Source document

== Segment start ==

That may explain the flux in flu symptoms during the winter in the US, since low levels of vitamin D may impair the body’s “innate immunity”, or the first line of defense against pathogens. But to understand how vitamin D affects seasonal illness, researchers first needed to uncover how levels of the vitamin change over the course of the year.

While vitamin D occurs naturally in foods like egg yolks and oily fish, the bulk of our vitamin D comes from the sun. Researchers from the Mayo Clinic and the University of California at Irvine have found that Americans vitamin D levels peak in August and dip drastically by February.  They discovered this by analyzing vitamin D levels in 3.4 million blood samples taken weekly in the US between July 2006 and December 2011.

Scientists have known for some time that vitamin D levels change with the seasons, but researchers believe this will allow doctors to predict vitamin D levels with more precision.

== Segment end ==

According to the passage on seasonal vitamin D levels, during which month do Americans' vitamin D levels peak?

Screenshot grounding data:
== Segment start ==

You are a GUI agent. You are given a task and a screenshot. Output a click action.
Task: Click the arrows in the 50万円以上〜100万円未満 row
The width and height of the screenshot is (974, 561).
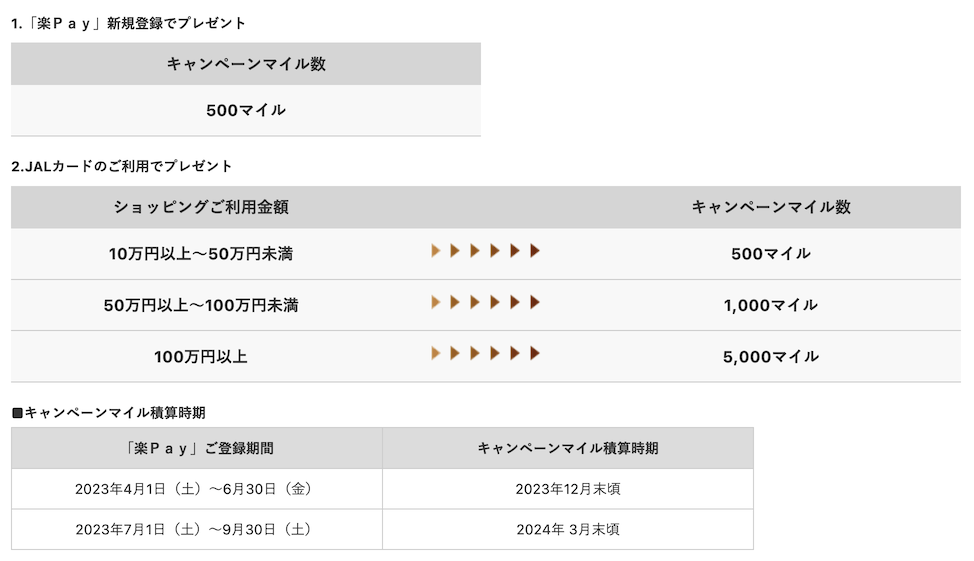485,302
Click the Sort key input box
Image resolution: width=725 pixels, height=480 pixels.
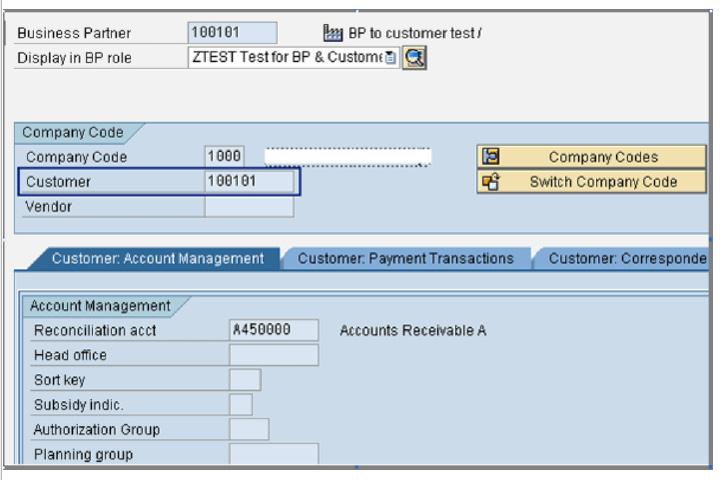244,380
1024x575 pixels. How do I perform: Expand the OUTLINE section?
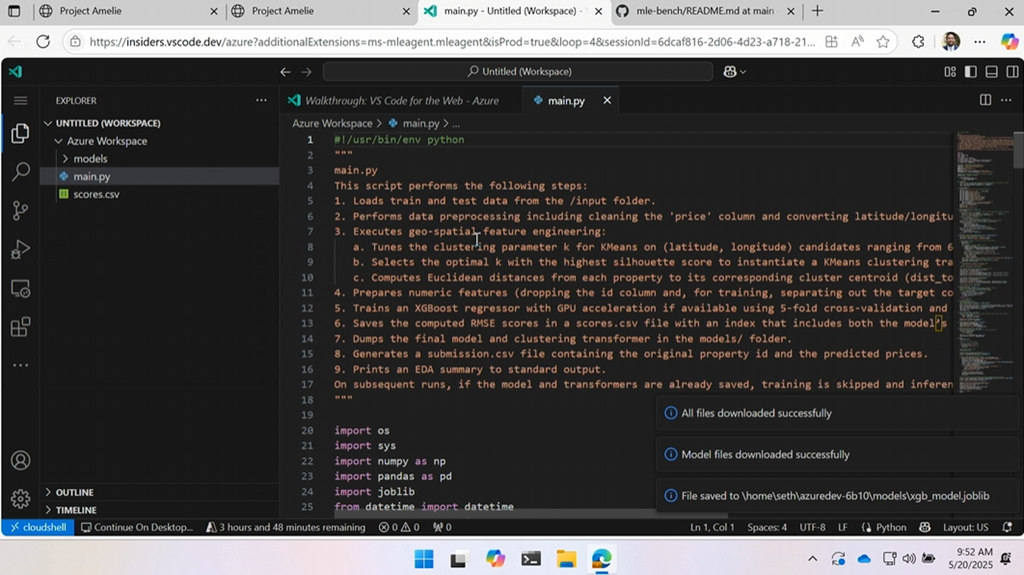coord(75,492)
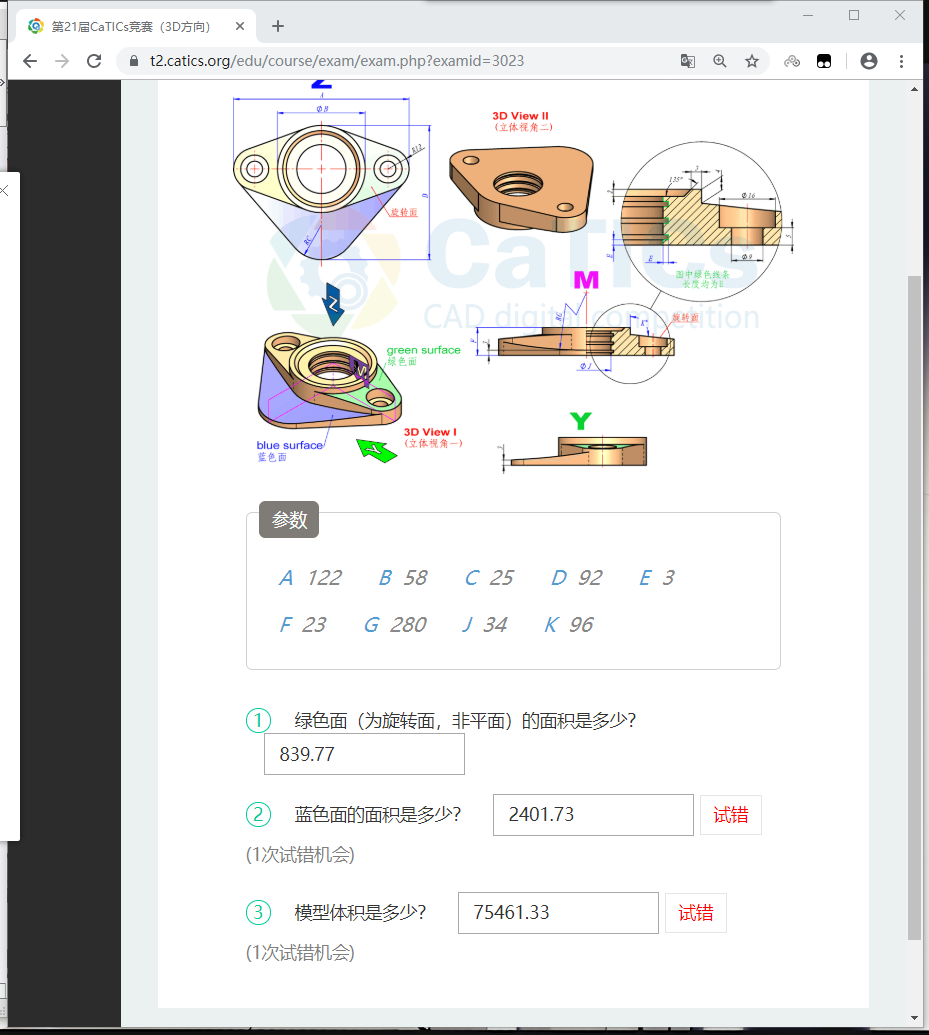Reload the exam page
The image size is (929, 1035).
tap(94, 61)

== Segment end ==

Response
August